-- Your objective --
Without the pictures, output the records below exactly as they are.

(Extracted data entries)
>>>
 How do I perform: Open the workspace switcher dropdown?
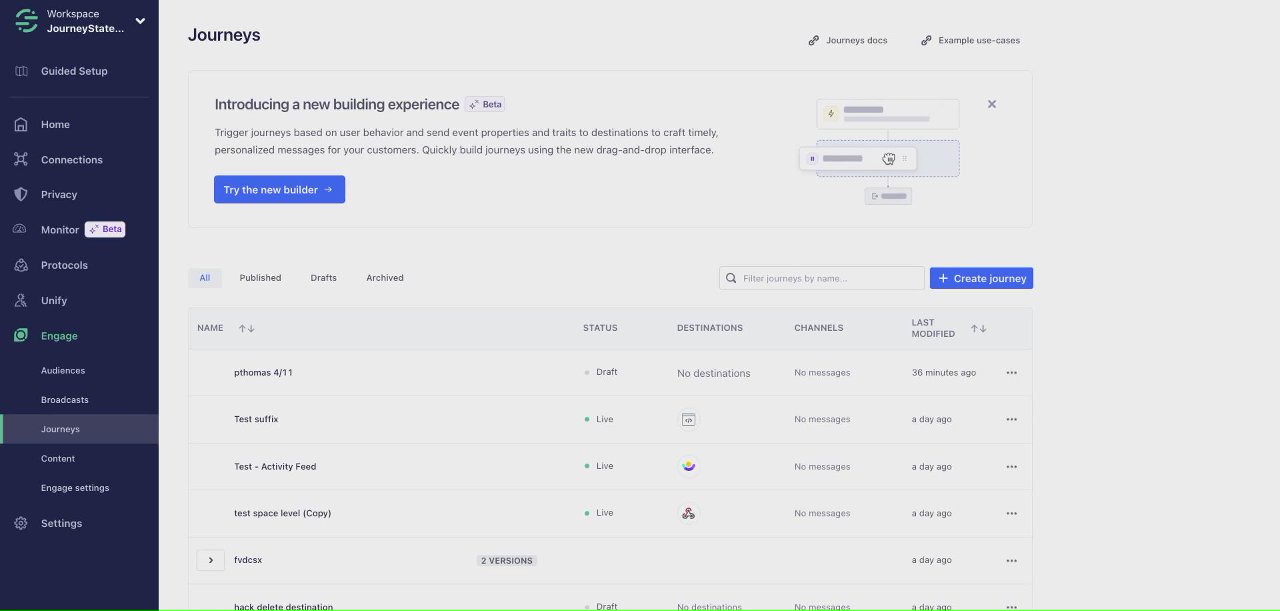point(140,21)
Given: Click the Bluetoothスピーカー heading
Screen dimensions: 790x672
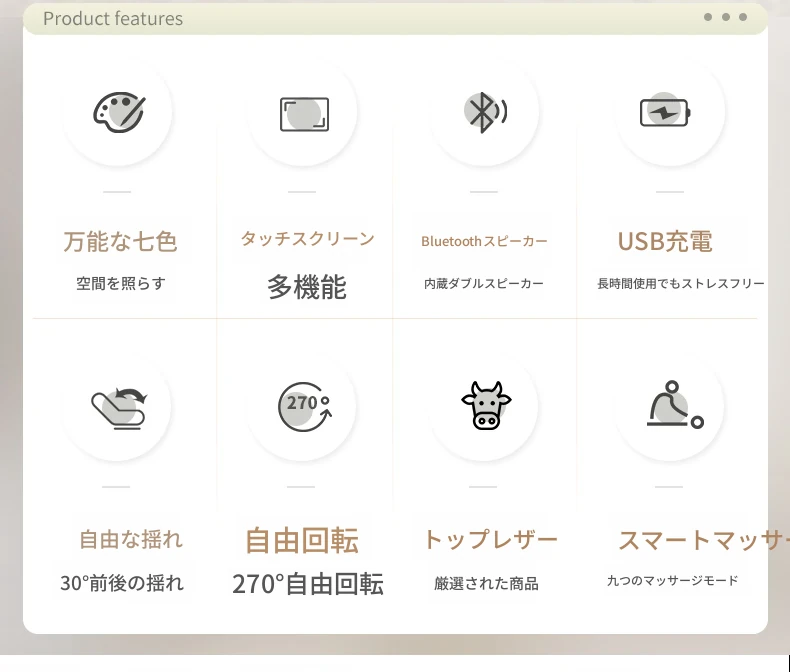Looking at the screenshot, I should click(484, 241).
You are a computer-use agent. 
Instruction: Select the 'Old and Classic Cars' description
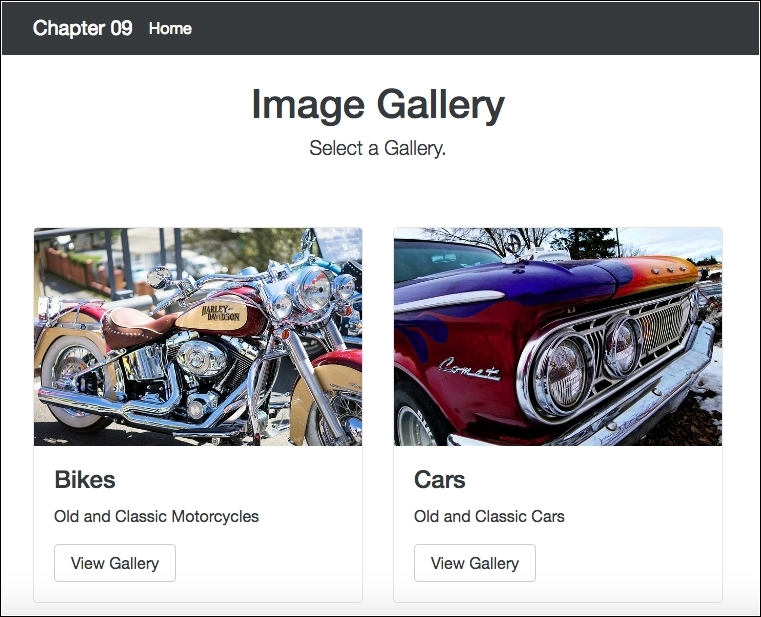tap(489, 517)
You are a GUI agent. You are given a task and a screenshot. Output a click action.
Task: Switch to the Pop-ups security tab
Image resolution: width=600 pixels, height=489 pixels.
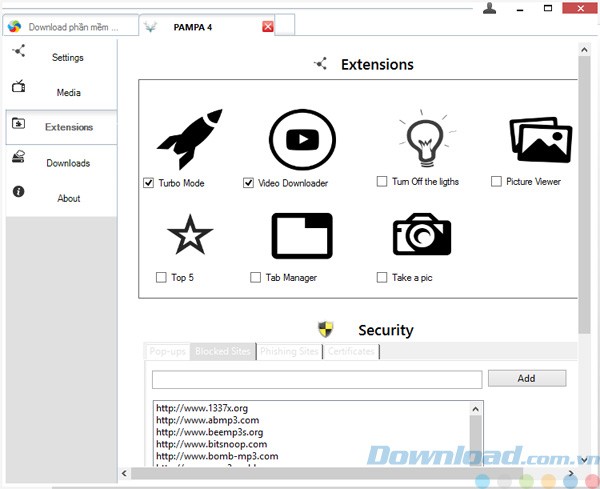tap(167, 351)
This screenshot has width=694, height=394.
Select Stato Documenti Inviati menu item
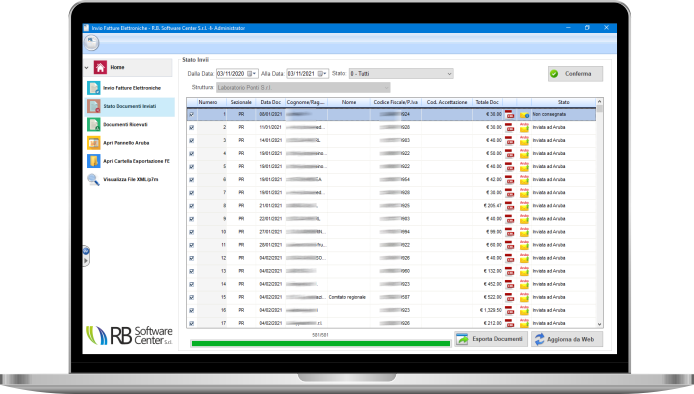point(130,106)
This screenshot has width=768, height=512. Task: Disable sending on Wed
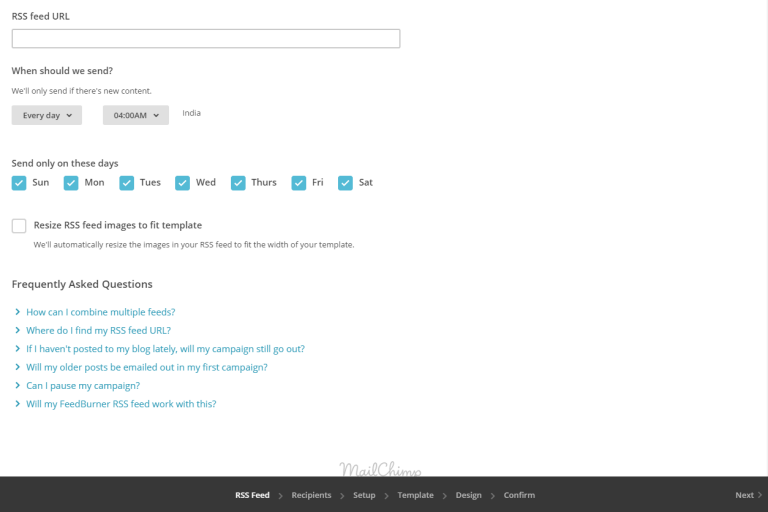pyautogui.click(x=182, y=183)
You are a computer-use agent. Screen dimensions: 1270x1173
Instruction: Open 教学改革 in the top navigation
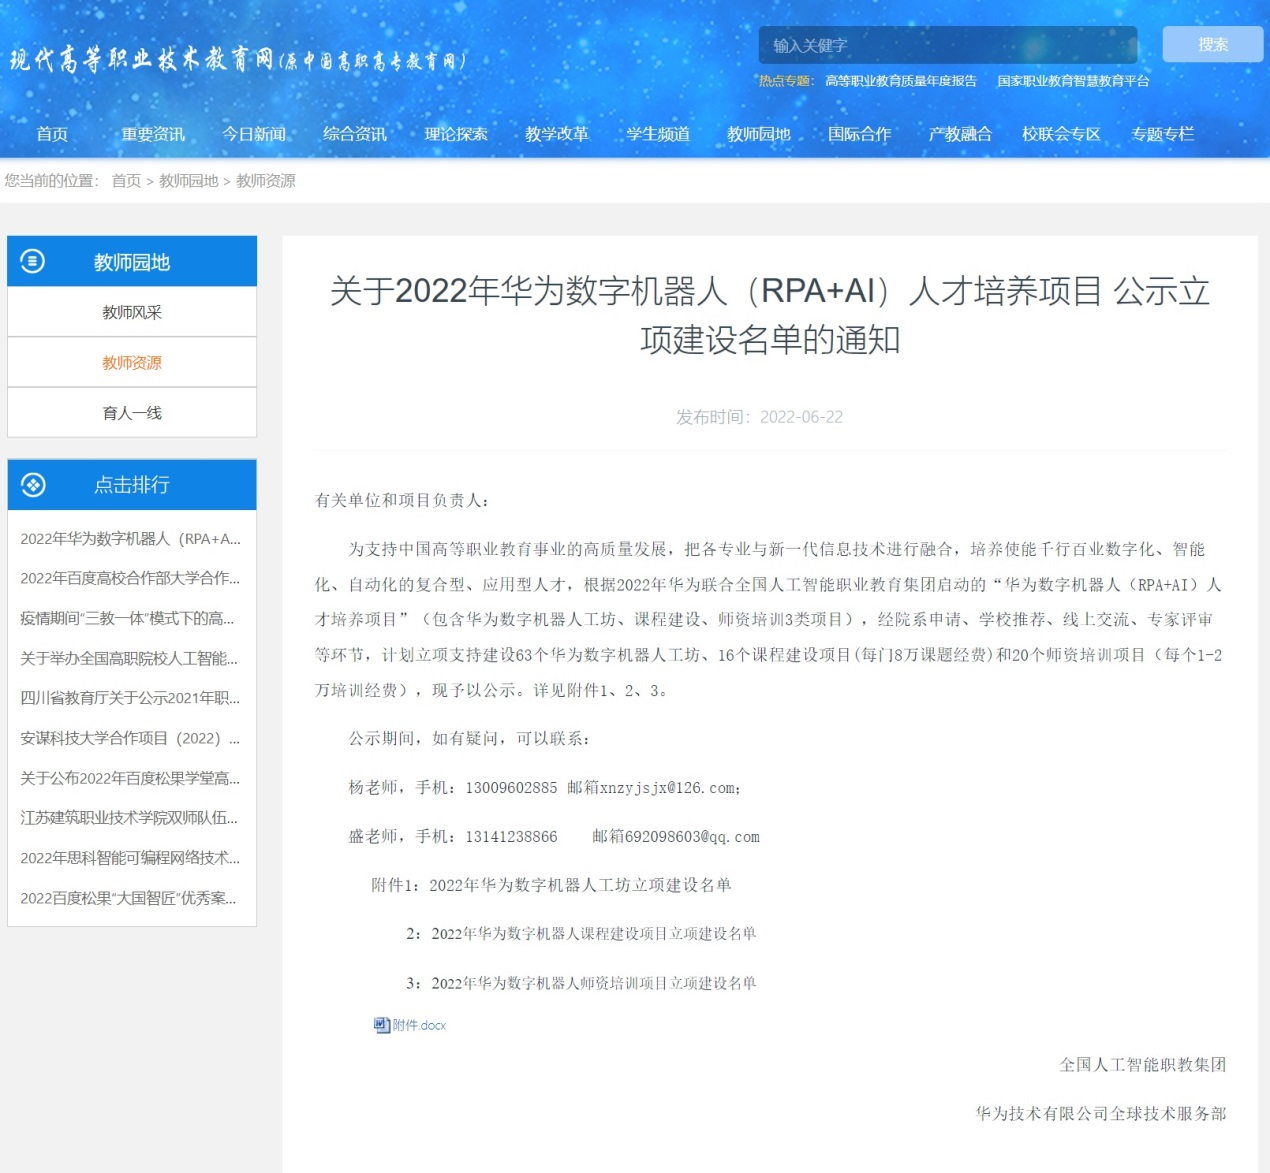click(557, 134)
<<<
-- Result below --
 How do I perform: Open the workspace switcher dropdown?
point(140,21)
Given: Click the Bluetoothスピーカー heading
Screen dimensions: 790x672
Looking at the screenshot, I should click(484, 241).
You are a computer-use agent. 
Instruction: Select the 'Old and Classic Cars' description
tap(489, 517)
You are a GUI agent. You are given a task and a screenshot. Output a click action.
Task: Switch to the Pop-ups security tab
Image resolution: width=600 pixels, height=489 pixels.
tap(167, 351)
This screenshot has width=694, height=394.
Select Stato Documenti Inviati menu item
point(130,106)
This screenshot has width=768, height=512. Task: Disable sending on Wed
pyautogui.click(x=182, y=183)
You are a computer-use agent. Screen dimensions: 1270x1173
Instruction: Open 教学改革 in the top navigation
click(557, 134)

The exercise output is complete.